Further, the concurring and dissenting opinion says this lawsuit has resulted in years of delay to FERC's issuance of the license. (Conc. & dis. opn., post , at 296 Cal.Rptr.3d at pp. 668, fn. 1, 685, 514 P.3d at pp. 250, fn. 1, 264–265.) But this assertion is mere conjecture. No party has argued that the delay in obtaining a license from FERC is attributable to the Counties’ litigation, and there is no evidence in the record to that effect. There are more than a dozen relicensing applications other than this one that were filed prior to 2010, when the section 401 certification issued in this project, that are still pending before FERC. (See FERC, Licensing: Pending License, Relicense, and Exemption Applications, updated 7/15/2022, available at < https://www.ferc.gov/licensing> [as of Jul. 28, 2022]; all Internet citations in this opinion are archived by year, docket number, and case name at < http://www.courts.ca.gov/38324.htm>.) And a cursory inspection of FERC's docket reveals numerous requests for delays in the proceedings unrelated to this litigation. Moreover, even if the delay were attributable solely to the litigation, there is little reason to assume any future litigation will be as prolonged. Today's opinion resolves the matter in dispute, and a challenge to the environmental sufficiency of the Department's EIR need not delay issuance of FERC's license in these circumstances.

The concurring and dissenting opinion says our holding will have little practical impact. As an initial matter, the question of the sufficiency of the EIR or the merits of the Counties’ claims is not before us. But even if the Counties’ lawsuit is not meritorious, that does not mean a finding of preemption is warranted. Our colleagues repeatedly note the fact that environmental review was conducted at earlier stages. (Conc. & dis. opn., post , at 296 Cal.Rptr.3d at pp. 668–669, 669, 683–685, 514 P.3d at pp. 250–251, 251, 263–264.) But it is incorrect to suggest the Department's EIR is identical to those prior inquiries when it involves matters that were not yet before them or are beyond their scope. An EIR can play a role in DWR's evaluation of matters outside of or compatible with FERC's jurisdiction, and the concurring and dissenting opinion does not identify any mitigation measures DWR has adopted that conflict with FERC's authority. At this stage, any concerns about conflicting mitigation measures are exaggerated or at least premature.

(Records on locating elements on screens)
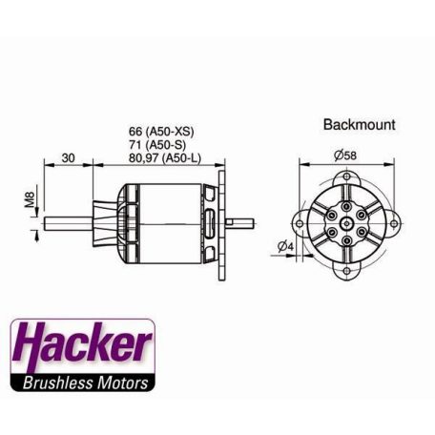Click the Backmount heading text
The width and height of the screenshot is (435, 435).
click(x=359, y=124)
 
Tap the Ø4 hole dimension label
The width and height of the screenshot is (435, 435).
click(x=284, y=248)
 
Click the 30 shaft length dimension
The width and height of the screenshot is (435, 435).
click(x=68, y=156)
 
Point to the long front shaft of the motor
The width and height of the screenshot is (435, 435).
click(x=72, y=225)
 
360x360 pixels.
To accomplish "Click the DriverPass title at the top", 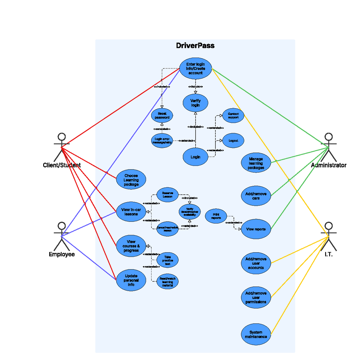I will [x=195, y=46].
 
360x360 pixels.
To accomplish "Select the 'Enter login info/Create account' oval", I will [x=195, y=69].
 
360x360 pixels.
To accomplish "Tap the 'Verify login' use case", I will [x=195, y=103].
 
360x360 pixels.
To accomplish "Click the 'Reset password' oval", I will [x=162, y=116].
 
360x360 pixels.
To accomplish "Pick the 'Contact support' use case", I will [x=233, y=116].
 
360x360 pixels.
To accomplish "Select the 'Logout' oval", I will [x=233, y=141].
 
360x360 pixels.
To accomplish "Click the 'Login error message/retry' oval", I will [x=162, y=141].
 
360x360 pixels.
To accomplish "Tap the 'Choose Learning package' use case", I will [x=131, y=180].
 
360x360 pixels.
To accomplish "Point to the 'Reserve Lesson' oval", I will [x=167, y=195].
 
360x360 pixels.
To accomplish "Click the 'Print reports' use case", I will [x=216, y=216].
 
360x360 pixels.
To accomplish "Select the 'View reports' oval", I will [x=256, y=229].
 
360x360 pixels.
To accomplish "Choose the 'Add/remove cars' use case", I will [x=256, y=196].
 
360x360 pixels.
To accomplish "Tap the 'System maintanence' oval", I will [x=256, y=334].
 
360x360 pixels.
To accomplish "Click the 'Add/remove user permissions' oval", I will [x=256, y=298].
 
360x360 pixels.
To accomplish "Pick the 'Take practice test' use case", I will [x=167, y=260].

WHAT YOU NEED TO DO:
1 – According to the court opinion excerpt, in what year did the section 401 certification for this project issue?
2 – Continue the court opinion excerpt, starting after its final sentence.

RESULTS OF THE TASKS:
1 – 2010

2 –
In sum, we affirm the Court of Appeal's ruling that the Counties "cannot challenge the environmental sufficiency of the [settlement agreement]" ( County of Butte , supra , C071785) or seek to unwind it. To do so would pose an obstacle to FERC's congressionally granted exclusive authority on those matters. But the same is not the case for the Counties’ challenge to the environmental sufficiency of the EIR more generally, insofar as a compliant EIR can still inform the state agency concerning actions that do not encroach on FERC's jurisdiction. Nothing clearly precludes our courts from considering a challenge to the sufficiency of the EIR in these circumstances and ordering, for example, DWR to reconsider its analysis if warranted. Accordingly, we reverse in part and remand for further consideration of the Counties’ remaining claims, largely unaddressed by the Court of Appeal's decision, and for resolution of any open questions such as whether there are procedural or other bars to those claims. CONCLUSION

We affirm the judgment of the Court of Appeal in part, reverse in part, and remand for further proceedings consistent with this opinion.

We Concur:

KRUGER, J.

GROBAN, J.

JENKINS, J.

GUERRERO, J.

Concurring and Dissenting Opinion by Cantil-Sakauye, C. J.

I agree with my colleagues that the decision of the Department of Water Resources (DWR) to engage in review under the California Environmental Quality Act (CEQA; Pub. Resources Code, § 21000 et seq ) is subject to the dictates of the supremacy clause of the United States Constitution. ( U.S. Const., art. VI, cl. 2.) My disagreement concerns the scope and consequences of that preemption.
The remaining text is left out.